A pattée cross, popular in medieval heraldry, is defined as a cross whose arms are narrow at the center, and broader at the perimeter. The splayed ends of each arm of the cross was thought to resemble a paw, which is pattée in French.
A patonce cross is a variant of the pattée cross, but with each arm terminating in a three points or petals. The three petals represent the Trinity; the cross’s twelve petals represent the twelve Apostles. ‘Patonce’ is derived from French patte d’once, or paw of an ounce (snow leopard).
The Maltese cross is a particular type of Pattée cross (its arms are narrow at the center, broader at the perimeter); the defining feature of the Maltese Cross is that it has eight points, two on each arm of the cross. The order of the Knights Hospitaller, later the Knights of St. John, used this cross as their emblem.

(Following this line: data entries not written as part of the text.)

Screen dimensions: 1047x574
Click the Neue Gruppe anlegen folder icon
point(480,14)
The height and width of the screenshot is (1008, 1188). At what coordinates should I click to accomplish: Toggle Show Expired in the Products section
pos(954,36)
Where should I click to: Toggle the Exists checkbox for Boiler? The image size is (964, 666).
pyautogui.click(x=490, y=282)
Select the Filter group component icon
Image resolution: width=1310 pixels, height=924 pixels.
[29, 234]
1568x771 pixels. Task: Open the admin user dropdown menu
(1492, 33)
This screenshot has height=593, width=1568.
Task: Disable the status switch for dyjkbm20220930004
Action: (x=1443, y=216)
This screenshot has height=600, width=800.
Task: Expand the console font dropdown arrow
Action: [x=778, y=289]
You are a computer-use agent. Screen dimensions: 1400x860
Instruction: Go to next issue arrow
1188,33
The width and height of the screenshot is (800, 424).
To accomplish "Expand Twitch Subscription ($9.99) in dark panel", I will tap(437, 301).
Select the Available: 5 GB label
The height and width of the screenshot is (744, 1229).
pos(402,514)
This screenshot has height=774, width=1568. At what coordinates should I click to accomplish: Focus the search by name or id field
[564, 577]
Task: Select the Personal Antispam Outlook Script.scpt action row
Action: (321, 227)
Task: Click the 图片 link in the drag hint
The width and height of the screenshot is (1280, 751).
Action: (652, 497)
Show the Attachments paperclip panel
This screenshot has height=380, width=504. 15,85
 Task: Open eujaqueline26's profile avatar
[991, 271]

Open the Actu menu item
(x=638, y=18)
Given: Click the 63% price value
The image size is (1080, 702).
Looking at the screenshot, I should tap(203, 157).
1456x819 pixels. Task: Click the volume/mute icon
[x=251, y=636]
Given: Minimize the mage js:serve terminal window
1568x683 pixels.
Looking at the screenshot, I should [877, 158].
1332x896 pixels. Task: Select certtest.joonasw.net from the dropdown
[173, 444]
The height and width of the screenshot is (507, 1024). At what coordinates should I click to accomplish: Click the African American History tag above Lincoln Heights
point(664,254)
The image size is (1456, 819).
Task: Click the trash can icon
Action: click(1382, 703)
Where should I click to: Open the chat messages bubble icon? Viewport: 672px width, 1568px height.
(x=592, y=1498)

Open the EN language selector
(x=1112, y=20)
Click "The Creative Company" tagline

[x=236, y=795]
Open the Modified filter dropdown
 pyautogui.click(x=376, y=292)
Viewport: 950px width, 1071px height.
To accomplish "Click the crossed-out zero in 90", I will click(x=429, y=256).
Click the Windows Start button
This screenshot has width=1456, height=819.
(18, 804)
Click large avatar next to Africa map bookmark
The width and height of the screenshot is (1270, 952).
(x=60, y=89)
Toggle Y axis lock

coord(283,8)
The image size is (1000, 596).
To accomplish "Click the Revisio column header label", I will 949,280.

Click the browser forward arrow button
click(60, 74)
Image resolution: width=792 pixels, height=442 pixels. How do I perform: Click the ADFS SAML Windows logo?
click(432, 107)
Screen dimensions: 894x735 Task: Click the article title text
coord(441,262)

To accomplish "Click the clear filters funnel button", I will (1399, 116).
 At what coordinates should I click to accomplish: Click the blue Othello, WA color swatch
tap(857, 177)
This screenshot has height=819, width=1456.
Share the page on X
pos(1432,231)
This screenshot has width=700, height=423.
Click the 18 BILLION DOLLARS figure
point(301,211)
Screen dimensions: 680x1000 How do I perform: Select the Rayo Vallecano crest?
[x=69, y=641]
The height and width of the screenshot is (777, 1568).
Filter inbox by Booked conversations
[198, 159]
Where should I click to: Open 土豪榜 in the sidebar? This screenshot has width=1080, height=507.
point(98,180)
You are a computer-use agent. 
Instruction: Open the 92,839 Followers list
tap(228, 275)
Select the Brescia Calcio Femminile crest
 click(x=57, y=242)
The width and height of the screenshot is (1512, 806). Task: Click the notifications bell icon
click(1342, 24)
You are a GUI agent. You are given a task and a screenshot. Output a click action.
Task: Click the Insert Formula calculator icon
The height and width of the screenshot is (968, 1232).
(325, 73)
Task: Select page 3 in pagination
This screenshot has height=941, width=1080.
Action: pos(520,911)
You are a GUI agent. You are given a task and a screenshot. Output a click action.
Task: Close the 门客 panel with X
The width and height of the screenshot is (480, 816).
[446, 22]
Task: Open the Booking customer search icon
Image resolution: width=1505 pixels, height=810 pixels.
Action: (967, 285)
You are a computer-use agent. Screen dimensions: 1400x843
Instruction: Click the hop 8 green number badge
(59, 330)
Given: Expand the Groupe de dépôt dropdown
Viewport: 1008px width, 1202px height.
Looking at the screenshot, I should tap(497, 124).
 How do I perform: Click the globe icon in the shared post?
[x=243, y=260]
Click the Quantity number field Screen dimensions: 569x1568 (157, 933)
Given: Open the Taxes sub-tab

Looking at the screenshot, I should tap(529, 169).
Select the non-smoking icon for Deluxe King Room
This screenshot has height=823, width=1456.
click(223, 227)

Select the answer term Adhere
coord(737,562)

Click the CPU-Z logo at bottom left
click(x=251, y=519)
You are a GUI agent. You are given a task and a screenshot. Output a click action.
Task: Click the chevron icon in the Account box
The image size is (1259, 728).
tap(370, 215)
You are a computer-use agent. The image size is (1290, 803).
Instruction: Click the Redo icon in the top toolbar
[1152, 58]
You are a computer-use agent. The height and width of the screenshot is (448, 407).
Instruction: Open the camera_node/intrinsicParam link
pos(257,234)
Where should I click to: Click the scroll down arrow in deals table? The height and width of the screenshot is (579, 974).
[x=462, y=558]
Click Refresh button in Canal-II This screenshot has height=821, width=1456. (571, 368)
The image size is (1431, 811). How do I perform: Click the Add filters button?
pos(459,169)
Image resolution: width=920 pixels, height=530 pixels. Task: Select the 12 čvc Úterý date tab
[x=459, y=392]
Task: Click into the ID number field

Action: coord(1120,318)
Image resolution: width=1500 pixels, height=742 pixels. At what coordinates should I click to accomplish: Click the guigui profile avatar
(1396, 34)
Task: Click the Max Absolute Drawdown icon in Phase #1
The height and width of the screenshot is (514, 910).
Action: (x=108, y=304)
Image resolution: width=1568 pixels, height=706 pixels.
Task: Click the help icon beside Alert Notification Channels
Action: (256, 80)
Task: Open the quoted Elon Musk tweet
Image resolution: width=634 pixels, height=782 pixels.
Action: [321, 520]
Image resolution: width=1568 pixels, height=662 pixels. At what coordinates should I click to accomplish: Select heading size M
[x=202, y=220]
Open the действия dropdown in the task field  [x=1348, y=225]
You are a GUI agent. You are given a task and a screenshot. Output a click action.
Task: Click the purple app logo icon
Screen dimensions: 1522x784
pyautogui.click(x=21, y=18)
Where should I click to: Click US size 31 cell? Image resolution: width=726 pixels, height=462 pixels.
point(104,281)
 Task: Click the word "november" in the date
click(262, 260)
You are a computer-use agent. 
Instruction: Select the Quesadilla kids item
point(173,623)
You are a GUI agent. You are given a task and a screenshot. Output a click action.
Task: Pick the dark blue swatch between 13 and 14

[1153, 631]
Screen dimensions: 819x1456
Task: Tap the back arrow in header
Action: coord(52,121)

After they were given the island of Malta in the twelfth century their cross became known as the Maltese cross.
The eight points of the cross are said to represent:
- the Eight Beatitudes of Matthew 5:3-10
- the Eight Points of Courage: Loyalty, piety, generosity, bravery, glory and honor, contempt of death, helpfulness towards the poor and the sick, and respect for the church.
- spiritual rebirth and baptism (Christ rose from grave eight days after entering Jerusalem)
These crosses are a beautiful way to declare and celebrate your faith and its heritage.